Hace muchos años, un periodista de cuyo nombre no puedo acordarme, corresponsal en Londres, asombraba a sus lectores contándoles una costumbre que hacía furor en Gran Bretaña, y que resultaba impensable en la España de la época: la recogida de firmas. Contaba el corresponsal que por algunas calles londinenses era casi imposible dar un paso sin que se le aparecieran personas de toda edad y condición, armados de bolígrafo y pliego, para solicitar su apoyo a tal o cual reivindicación. Claro que él se adaptó rápidamente a aquello, y a cada petición respondía cogiendo el boli y, sin leer siquiera el manifiesto, estampaba al pie un nuevo nombre para la lista de "abajofirmantes":
Dolores Fuertes de Barriga.
Ahora, en cambio, España es una democracia y goza de la posibilidad de firmar también mil y una peticiones, algunas muy serias, otras discutibles, y otras... bueno, otras como la que expone este mes la revista "Más Allá".

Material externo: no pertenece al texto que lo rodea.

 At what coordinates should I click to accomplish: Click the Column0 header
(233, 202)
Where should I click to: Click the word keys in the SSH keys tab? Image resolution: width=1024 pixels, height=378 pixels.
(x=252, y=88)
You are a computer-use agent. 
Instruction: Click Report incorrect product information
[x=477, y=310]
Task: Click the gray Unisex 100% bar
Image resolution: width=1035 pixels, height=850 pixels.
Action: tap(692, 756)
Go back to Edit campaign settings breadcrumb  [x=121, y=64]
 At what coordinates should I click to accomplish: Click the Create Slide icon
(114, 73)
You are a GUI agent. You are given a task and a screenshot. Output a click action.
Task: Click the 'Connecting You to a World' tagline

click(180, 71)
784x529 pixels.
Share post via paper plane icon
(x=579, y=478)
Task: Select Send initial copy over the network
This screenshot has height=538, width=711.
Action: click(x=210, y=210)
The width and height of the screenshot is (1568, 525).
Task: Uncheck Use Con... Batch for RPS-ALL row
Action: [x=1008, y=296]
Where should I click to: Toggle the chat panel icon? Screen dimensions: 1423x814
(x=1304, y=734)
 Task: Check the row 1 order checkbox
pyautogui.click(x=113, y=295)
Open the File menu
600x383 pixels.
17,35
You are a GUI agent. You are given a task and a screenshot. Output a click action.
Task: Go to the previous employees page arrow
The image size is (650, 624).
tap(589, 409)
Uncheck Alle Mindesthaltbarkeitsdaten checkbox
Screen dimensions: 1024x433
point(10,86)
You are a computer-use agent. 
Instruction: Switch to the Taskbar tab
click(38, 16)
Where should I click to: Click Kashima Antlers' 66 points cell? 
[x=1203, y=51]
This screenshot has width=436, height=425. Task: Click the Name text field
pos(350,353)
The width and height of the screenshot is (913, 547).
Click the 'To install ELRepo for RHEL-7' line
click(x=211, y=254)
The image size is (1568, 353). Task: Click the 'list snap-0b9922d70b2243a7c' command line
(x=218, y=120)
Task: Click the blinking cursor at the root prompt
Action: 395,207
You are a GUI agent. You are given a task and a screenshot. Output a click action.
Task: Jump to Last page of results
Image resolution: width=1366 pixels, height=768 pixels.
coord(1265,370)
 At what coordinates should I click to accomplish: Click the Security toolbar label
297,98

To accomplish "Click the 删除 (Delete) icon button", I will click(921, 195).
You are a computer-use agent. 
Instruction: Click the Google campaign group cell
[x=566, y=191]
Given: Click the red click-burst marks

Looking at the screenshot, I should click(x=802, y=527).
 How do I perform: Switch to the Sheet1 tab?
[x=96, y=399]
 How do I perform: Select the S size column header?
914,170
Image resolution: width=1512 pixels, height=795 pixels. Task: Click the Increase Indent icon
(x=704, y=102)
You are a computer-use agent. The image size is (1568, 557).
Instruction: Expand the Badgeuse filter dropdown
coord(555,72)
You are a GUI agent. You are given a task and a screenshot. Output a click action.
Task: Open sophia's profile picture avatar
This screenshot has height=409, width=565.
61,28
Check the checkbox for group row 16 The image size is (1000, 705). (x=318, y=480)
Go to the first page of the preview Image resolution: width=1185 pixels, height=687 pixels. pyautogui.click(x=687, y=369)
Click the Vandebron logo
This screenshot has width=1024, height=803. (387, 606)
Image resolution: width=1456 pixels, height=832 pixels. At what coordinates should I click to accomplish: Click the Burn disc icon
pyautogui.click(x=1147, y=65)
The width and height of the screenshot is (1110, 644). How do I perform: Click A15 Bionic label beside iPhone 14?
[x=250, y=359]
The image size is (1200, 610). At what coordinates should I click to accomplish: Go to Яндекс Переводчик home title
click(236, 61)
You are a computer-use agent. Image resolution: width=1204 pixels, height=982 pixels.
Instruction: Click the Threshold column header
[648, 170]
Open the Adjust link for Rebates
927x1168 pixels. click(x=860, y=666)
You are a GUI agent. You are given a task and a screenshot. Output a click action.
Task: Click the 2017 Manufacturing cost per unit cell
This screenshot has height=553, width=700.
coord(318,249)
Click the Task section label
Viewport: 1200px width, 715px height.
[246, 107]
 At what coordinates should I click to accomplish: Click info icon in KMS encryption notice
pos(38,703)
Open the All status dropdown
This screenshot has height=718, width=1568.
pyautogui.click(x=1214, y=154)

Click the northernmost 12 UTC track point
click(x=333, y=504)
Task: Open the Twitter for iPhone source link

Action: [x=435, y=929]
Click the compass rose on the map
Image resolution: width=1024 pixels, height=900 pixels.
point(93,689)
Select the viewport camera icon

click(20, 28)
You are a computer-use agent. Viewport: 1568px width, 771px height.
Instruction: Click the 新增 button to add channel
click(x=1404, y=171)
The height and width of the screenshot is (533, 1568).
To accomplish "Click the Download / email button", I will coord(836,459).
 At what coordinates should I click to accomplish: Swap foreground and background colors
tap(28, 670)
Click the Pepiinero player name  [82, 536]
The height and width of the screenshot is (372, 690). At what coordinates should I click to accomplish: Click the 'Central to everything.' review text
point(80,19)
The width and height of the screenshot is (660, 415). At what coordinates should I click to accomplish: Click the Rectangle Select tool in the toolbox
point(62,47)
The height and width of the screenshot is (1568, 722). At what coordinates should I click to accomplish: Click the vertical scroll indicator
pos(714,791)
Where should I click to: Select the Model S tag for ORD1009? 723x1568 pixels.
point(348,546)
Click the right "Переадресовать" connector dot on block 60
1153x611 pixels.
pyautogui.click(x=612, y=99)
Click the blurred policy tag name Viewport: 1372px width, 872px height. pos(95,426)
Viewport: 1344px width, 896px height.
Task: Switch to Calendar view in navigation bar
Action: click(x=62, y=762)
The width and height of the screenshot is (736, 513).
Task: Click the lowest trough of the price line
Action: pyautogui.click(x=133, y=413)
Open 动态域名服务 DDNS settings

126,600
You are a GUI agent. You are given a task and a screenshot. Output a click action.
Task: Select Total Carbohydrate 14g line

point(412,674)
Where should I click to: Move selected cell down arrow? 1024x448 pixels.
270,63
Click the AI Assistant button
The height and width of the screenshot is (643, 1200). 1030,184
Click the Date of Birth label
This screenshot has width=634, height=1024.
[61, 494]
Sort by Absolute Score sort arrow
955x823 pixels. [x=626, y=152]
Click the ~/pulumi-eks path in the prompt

La cuestión es bien sencilla: la
Real Academia Española de la Lengua ha incluido en la vigésima segunda edición de su Diccionario una definición para la palabra "ufología", según la cual el palabro significaría
"
f. Simulacro de investigación científica basado en la creencia de que ciertos objetos voladores no identificados son naves espaciales de procedencia extraterrestre."
Naturalmente los ufólogos han montado en cólera. Así lo explica el inefable Bruno Cardeñosa en un artículo perpetrado en "Más Allá", en el que explica que la definición es poco atinada "de acuerdo a los expertos consultados (sic)". Uno de ellos es nada menos que Manuel Carballal, quien asegura que la definición de la Real Academia "difama, falsea y miente". Claro que Carballal dice lo mismo de los escépticos, de los científicos, de los demás "investigadores de lo paranormal" y, en general, de todo aquel que no esté de acuerdo con él, así que la cosa no es para tanto.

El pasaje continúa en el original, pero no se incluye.